[Python-3000] pep 3124 plans

Greg Ewing greg.ewing at canterbury.ac.nz
Wed Jul 25 03:43:04 CEST 2007


Phillip J. Eby wrote:
> ...and may be subclassed in an unlimited number of places.
> 
> A generic function is defined in just one place, with a limited number 
> of "generic" methods typically adjoining it, and may be extended in an 
> unlimited number of places.
> 
> Where's the difference?

With GFs, even if you assume a particular runtime type,
it can *still* be extended in an unlimited number of places.

>> It also provides a convenient mental chunk under which to
>> group all the operations that it implements.
> 
> The function itself is the grouping, in the same way that Python's 
> operator.* functions are, or its built-in generics like len() and 
> iter().

But they're just syntactic sugar for calling methods of the
objects involved, so those objects' classes have full control
of what happens. If len() were a GF in your sense, the code
implementing it for a given type could appear anywhere.

>> No, you're going to find every function whose name is 'foo',
>> whether it's a method of the particular GF you have in mind
>> or not.
>
> And this doesn't apply to normal methods?

Yes, it does to some extent, and that can be a nuisance. But
in the first instance I'm not going to grep the whole program,
just the file where the class is defined. If I don't find it
there, I'll move on to the file defining its base class, etc.
The first definition I find will be the relevant one.

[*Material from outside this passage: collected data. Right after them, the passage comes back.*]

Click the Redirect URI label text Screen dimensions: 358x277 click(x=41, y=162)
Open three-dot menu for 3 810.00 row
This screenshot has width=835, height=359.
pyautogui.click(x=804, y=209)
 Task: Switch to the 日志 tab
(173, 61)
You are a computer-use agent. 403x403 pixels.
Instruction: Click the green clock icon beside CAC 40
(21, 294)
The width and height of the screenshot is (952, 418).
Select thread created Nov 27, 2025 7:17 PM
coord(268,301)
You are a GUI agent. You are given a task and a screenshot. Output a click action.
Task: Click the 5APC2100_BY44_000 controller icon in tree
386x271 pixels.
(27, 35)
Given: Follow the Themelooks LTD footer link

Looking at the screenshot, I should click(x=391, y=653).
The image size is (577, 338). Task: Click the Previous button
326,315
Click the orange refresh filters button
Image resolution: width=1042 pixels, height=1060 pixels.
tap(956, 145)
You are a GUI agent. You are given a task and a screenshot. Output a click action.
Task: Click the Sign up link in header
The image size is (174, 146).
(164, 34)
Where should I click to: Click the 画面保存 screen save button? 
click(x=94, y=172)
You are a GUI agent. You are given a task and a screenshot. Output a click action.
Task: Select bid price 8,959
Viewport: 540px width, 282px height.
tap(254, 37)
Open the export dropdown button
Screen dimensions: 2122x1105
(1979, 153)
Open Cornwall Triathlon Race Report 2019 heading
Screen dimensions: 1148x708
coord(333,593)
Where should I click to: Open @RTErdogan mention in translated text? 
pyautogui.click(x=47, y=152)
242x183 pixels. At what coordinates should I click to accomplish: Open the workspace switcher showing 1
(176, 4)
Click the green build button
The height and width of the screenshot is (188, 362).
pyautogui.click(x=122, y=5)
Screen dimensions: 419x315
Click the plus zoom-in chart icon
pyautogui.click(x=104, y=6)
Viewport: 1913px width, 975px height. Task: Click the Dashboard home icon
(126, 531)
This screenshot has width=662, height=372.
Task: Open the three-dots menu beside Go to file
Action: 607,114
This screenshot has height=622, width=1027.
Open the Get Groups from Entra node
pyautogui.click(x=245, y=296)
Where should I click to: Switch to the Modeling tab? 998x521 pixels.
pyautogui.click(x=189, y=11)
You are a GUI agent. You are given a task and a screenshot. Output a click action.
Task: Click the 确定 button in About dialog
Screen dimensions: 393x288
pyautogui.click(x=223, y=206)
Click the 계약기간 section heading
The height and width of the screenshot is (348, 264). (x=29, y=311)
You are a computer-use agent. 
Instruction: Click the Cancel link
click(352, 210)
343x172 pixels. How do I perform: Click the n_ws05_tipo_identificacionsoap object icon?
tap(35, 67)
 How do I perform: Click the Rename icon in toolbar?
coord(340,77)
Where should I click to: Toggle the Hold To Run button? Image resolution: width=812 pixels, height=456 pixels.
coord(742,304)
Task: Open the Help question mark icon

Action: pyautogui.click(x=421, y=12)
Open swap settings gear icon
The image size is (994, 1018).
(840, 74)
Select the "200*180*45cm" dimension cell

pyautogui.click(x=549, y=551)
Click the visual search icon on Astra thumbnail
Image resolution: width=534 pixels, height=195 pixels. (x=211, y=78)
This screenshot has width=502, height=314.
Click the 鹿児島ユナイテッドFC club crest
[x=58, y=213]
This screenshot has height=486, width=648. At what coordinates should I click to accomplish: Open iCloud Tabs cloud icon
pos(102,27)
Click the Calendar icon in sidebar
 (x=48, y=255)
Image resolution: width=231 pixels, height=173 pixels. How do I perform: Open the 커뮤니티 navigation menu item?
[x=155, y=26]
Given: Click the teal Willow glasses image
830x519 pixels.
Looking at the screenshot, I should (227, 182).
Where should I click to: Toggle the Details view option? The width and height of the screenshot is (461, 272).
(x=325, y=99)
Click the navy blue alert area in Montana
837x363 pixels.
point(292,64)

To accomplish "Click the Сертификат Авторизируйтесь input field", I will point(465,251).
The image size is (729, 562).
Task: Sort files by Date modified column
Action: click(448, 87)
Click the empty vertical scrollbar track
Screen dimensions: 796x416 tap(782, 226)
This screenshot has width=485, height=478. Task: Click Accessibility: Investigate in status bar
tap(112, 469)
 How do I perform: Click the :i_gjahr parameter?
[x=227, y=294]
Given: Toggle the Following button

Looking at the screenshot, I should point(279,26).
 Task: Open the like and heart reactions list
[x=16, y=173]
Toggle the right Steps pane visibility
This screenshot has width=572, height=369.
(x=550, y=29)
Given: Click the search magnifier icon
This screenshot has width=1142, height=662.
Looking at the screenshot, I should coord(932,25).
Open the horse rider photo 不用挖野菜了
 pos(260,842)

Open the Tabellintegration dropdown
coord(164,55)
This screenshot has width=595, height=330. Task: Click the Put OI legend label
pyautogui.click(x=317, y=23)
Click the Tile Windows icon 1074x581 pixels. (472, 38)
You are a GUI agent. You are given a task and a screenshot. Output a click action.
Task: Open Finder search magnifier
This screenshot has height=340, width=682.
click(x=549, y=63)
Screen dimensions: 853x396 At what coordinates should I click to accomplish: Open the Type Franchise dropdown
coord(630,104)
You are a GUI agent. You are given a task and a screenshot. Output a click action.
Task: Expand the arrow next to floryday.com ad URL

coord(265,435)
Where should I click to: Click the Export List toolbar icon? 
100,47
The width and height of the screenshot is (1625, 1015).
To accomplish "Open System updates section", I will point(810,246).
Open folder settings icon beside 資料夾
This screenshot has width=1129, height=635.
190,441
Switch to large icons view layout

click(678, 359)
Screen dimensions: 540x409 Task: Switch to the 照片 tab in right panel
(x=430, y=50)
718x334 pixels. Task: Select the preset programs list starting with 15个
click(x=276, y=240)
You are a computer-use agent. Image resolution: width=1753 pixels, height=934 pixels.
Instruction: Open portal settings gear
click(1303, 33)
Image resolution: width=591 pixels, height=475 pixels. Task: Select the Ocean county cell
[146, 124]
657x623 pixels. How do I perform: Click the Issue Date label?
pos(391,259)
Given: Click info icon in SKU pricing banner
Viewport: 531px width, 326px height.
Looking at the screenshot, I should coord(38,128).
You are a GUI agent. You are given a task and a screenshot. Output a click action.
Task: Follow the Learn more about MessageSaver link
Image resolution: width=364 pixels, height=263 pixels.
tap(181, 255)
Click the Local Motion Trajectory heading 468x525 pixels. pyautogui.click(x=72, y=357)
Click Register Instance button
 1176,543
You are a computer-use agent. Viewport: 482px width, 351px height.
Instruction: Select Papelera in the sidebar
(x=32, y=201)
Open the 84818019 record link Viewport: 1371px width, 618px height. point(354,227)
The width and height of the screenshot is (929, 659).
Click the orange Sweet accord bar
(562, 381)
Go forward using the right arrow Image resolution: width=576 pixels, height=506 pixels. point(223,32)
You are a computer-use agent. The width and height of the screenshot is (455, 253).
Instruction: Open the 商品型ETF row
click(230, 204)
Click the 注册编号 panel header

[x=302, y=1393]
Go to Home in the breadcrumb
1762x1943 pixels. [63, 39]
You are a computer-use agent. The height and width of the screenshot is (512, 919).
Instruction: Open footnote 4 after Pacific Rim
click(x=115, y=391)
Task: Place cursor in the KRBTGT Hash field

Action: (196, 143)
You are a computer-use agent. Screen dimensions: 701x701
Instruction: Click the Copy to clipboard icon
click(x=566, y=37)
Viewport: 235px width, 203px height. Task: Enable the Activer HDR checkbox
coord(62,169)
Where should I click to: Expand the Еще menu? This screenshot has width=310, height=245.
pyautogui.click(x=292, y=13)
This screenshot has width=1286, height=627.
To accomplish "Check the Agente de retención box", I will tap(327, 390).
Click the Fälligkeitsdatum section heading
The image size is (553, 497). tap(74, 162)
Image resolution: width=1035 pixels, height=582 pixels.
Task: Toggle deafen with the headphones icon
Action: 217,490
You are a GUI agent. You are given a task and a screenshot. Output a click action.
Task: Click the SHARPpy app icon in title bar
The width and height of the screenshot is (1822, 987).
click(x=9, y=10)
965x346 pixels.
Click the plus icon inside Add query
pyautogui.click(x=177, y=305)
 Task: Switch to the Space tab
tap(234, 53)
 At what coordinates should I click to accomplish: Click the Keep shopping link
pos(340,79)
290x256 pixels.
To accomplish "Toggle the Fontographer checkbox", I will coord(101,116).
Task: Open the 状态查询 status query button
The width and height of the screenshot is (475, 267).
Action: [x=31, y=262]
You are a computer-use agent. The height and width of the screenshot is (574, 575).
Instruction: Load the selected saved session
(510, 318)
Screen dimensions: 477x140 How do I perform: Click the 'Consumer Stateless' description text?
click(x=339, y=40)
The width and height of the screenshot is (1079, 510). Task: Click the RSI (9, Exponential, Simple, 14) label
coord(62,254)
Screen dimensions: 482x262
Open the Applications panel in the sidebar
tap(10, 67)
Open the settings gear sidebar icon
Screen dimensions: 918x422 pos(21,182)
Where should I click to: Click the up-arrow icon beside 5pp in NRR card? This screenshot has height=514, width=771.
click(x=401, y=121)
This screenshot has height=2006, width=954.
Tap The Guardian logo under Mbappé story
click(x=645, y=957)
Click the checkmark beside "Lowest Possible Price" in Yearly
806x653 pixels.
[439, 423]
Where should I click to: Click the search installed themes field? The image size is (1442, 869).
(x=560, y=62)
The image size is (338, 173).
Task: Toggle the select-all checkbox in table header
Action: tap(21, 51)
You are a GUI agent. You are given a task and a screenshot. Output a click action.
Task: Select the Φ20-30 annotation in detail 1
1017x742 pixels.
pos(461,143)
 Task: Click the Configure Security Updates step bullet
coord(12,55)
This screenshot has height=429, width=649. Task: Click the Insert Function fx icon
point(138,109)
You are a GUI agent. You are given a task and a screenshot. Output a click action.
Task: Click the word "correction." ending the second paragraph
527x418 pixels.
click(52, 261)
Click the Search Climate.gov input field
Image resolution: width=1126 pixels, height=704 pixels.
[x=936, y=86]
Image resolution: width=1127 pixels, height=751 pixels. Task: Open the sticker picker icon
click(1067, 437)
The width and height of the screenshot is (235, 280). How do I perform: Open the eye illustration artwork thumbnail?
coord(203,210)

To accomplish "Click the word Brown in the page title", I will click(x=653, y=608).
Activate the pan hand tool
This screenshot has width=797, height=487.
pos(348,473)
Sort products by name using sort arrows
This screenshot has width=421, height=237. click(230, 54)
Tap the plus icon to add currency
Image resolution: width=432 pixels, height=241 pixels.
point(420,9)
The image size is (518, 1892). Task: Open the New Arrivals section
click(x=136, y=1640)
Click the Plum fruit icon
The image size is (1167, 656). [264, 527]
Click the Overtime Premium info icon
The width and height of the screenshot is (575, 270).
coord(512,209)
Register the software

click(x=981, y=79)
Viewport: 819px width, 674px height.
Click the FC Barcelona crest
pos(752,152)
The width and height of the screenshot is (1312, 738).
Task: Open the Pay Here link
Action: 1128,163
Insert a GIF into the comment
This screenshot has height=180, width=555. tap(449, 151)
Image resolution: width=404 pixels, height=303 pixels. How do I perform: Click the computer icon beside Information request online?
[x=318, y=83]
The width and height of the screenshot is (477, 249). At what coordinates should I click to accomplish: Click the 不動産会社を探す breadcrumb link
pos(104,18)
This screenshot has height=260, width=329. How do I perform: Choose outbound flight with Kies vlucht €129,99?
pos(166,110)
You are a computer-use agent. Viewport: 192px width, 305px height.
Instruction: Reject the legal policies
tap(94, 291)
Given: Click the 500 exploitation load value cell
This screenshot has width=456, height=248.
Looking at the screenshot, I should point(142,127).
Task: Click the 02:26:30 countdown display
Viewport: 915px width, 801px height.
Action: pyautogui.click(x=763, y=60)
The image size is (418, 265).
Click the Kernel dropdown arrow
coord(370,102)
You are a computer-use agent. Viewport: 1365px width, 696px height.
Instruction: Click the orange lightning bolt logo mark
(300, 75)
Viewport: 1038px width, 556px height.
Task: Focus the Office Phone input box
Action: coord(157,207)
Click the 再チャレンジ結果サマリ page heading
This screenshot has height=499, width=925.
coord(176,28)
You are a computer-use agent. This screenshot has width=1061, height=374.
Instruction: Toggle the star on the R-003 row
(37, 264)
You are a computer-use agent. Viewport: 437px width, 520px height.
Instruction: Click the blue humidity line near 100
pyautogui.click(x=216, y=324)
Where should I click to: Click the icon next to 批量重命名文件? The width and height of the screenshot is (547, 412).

In other words, I have a search *path* through a structure
that's reflected in the layout of the source files. GFs
destroy that structure.

(Multiple inheritance can mess this up a bit, but that just
means multiple inheritance has problems, not that GFs are
good.)

 > For one thing, you can isolate your search to modules that
> import the function being overridden

But I'll still get an unordered set of results that I'll
have to sort through to find the most relevant method.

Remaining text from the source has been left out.